In your reply, write out the records exactly, each line intact.

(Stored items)
══════════════════════════════
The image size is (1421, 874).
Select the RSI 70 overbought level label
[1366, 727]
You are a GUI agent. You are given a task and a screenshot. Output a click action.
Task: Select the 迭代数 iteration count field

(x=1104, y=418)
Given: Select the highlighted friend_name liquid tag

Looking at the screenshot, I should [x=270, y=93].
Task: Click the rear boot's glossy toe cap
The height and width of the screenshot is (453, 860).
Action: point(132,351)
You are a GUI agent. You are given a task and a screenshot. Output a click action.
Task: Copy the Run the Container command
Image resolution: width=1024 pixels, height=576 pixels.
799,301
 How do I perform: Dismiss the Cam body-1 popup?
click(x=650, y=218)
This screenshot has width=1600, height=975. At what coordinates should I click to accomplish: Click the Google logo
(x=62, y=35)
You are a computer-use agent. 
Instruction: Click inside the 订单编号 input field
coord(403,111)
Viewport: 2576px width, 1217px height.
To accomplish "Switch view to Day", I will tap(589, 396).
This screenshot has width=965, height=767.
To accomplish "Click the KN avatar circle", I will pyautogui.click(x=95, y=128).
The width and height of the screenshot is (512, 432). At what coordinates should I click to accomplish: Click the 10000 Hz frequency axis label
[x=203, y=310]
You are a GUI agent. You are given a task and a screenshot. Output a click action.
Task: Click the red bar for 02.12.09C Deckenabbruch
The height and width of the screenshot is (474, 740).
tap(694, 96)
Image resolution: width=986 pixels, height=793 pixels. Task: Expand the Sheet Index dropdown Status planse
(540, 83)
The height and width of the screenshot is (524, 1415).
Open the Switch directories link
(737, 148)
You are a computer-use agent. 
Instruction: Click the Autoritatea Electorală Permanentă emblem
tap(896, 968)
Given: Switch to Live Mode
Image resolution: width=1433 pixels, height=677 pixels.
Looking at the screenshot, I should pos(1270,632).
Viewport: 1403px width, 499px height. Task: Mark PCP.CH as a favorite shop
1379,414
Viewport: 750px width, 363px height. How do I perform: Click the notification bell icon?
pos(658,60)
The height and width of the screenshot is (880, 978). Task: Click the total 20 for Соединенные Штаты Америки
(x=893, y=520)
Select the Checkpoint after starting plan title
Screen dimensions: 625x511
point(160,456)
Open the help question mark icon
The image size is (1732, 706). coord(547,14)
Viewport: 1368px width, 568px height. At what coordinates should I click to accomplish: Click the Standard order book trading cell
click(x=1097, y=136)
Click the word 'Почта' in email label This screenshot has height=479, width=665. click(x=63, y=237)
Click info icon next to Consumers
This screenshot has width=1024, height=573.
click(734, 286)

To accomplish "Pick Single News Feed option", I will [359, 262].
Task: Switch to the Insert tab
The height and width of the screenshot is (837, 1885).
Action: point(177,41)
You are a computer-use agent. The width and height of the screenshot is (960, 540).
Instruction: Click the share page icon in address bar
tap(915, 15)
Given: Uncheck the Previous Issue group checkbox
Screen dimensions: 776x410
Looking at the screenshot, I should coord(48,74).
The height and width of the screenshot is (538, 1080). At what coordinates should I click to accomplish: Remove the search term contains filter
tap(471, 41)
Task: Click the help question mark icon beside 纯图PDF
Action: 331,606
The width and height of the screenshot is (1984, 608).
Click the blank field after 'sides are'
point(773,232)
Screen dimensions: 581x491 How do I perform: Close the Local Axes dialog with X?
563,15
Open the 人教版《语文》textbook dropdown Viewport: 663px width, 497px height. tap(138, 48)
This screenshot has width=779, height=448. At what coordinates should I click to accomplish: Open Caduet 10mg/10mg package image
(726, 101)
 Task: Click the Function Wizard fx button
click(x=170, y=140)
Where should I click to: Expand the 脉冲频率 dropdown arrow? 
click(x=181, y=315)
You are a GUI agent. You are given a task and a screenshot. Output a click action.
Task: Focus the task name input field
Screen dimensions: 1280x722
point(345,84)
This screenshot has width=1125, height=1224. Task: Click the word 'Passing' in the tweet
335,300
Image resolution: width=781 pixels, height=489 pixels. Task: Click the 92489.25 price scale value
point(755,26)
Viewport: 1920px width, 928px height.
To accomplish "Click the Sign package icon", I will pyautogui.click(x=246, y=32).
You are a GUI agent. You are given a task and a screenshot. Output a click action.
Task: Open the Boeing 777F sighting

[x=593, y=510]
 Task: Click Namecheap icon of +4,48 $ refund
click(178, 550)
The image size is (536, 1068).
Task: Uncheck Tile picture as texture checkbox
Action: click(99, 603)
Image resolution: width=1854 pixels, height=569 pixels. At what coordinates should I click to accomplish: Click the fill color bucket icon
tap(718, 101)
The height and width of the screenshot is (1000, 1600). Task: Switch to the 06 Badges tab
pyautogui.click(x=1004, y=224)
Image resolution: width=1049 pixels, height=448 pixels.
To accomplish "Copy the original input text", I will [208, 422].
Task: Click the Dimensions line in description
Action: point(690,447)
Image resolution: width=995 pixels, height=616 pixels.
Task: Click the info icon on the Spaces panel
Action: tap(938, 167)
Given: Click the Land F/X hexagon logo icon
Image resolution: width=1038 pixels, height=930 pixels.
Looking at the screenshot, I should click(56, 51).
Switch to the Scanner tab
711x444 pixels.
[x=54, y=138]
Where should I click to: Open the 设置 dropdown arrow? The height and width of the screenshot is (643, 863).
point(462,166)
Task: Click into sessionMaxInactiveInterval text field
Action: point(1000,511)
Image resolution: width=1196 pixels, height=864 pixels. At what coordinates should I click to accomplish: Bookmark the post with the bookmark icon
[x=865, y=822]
══════════════════════════════
# RESULT:
The image size is (1421, 874).
Select the RSI 70 overbought level label
[1366, 727]
You are a GUI agent. You are given a task and a screenshot. Output a click action.
Task: Select the 迭代数 iteration count field

(x=1104, y=418)
Given: Select the highlighted friend_name liquid tag

Looking at the screenshot, I should [x=270, y=93].
Task: Click the rear boot's glossy toe cap
The height and width of the screenshot is (453, 860).
Action: point(132,351)
You are a GUI agent. You are given a task and a screenshot. Output a click action.
Task: Copy the Run the Container command
Image resolution: width=1024 pixels, height=576 pixels.
799,301
 How do I perform: Dismiss the Cam body-1 popup?
click(x=650, y=218)
This screenshot has width=1600, height=975. At what coordinates should I click to accomplish: Click the Google logo
(x=62, y=35)
You are a computer-use agent. 
Instruction: Click inside the 订单编号 input field
coord(403,111)
Viewport: 2576px width, 1217px height.
To accomplish "Switch view to Day", I will tap(589, 396).
This screenshot has width=965, height=767.
To accomplish "Click the KN avatar circle", I will pyautogui.click(x=95, y=128).
The width and height of the screenshot is (512, 432). At what coordinates should I click to accomplish: Click the 10000 Hz frequency axis label
[x=203, y=310]
You are a GUI agent. You are given a task and a screenshot. Output a click action.
Task: Click the red bar for 02.12.09C Deckenabbruch
The height and width of the screenshot is (474, 740).
tap(694, 96)
Image resolution: width=986 pixels, height=793 pixels. Task: Expand the Sheet Index dropdown Status planse
(540, 83)
The height and width of the screenshot is (524, 1415).
Open the Switch directories link
(737, 148)
You are a computer-use agent. 
Instruction: Click the Autoritatea Electorală Permanentă emblem
tap(896, 968)
Given: Switch to Live Mode
Image resolution: width=1433 pixels, height=677 pixels.
Looking at the screenshot, I should pos(1270,632).
Viewport: 1403px width, 499px height. Task: Mark PCP.CH as a favorite shop
1379,414
Viewport: 750px width, 363px height. How do I perform: Click the notification bell icon?
pos(658,60)
The height and width of the screenshot is (880, 978). Task: Click the total 20 for Соединенные Штаты Америки
(x=893, y=520)
Select the Checkpoint after starting plan title
Screen dimensions: 625x511
point(160,456)
Open the help question mark icon
The image size is (1732, 706). coord(547,14)
Viewport: 1368px width, 568px height. At what coordinates should I click to accomplish: Click the Standard order book trading cell
click(x=1097, y=136)
Click the word 'Почта' in email label This screenshot has height=479, width=665. click(x=63, y=237)
Click info icon next to Consumers
This screenshot has width=1024, height=573.
click(734, 286)

To accomplish "Pick Single News Feed option", I will [359, 262].
Task: Switch to the Insert tab
The height and width of the screenshot is (837, 1885).
Action: point(177,41)
You are a computer-use agent. The width and height of the screenshot is (960, 540).
Instruction: Click the share page icon in address bar
tap(915, 15)
Given: Uncheck the Previous Issue group checkbox
Screen dimensions: 776x410
Looking at the screenshot, I should coord(48,74).
The height and width of the screenshot is (538, 1080). At what coordinates should I click to accomplish: Remove the search term contains filter
tap(471, 41)
Task: Click the help question mark icon beside 纯图PDF
Action: 331,606
The width and height of the screenshot is (1984, 608).
Click the blank field after 'sides are'
point(773,232)
Screen dimensions: 581x491 How do I perform: Close the Local Axes dialog with X?
563,15
Open the 人教版《语文》textbook dropdown Viewport: 663px width, 497px height. tap(138, 48)
This screenshot has width=779, height=448. At what coordinates should I click to accomplish: Open Caduet 10mg/10mg package image
(726, 101)
 Task: Click the Function Wizard fx button
click(x=170, y=140)
Where should I click to: Expand the 脉冲频率 dropdown arrow? 
click(x=181, y=315)
You are a GUI agent. You are given a task and a screenshot. Output a click action.
Task: Focus the task name input field
Screen dimensions: 1280x722
point(345,84)
This screenshot has width=1125, height=1224. Task: Click the word 'Passing' in the tweet
335,300
Image resolution: width=781 pixels, height=489 pixels. Task: Click the 92489.25 price scale value
point(755,26)
Viewport: 1920px width, 928px height.
To accomplish "Click the Sign package icon", I will pyautogui.click(x=246, y=32).
You are a GUI agent. You are given a task and a screenshot. Output a click action.
Task: Open the Boeing 777F sighting

[x=593, y=510]
 Task: Click Namecheap icon of +4,48 $ refund
click(178, 550)
The image size is (536, 1068).
Task: Uncheck Tile picture as texture checkbox
Action: click(99, 603)
Image resolution: width=1854 pixels, height=569 pixels. At what coordinates should I click to accomplish: Click the fill color bucket icon
tap(718, 101)
The height and width of the screenshot is (1000, 1600). Task: Switch to the 06 Badges tab
pyautogui.click(x=1004, y=224)
Image resolution: width=1049 pixels, height=448 pixels.
To accomplish "Copy the original input text", I will [208, 422].
Task: Click the Dimensions line in description
Action: point(690,447)
Image resolution: width=995 pixels, height=616 pixels.
Task: Click the info icon on the Spaces panel
Action: tap(938, 167)
Given: Click the Land F/X hexagon logo icon
Image resolution: width=1038 pixels, height=930 pixels.
Looking at the screenshot, I should click(56, 51).
Switch to the Scanner tab
711x444 pixels.
[x=54, y=138]
Where should I click to: Open the 设置 dropdown arrow? The height and width of the screenshot is (643, 863).
point(462,166)
Task: Click into sessionMaxInactiveInterval text field
Action: point(1000,511)
Image resolution: width=1196 pixels, height=864 pixels. At what coordinates should I click to accomplish: Bookmark the post with the bookmark icon
[x=865, y=822]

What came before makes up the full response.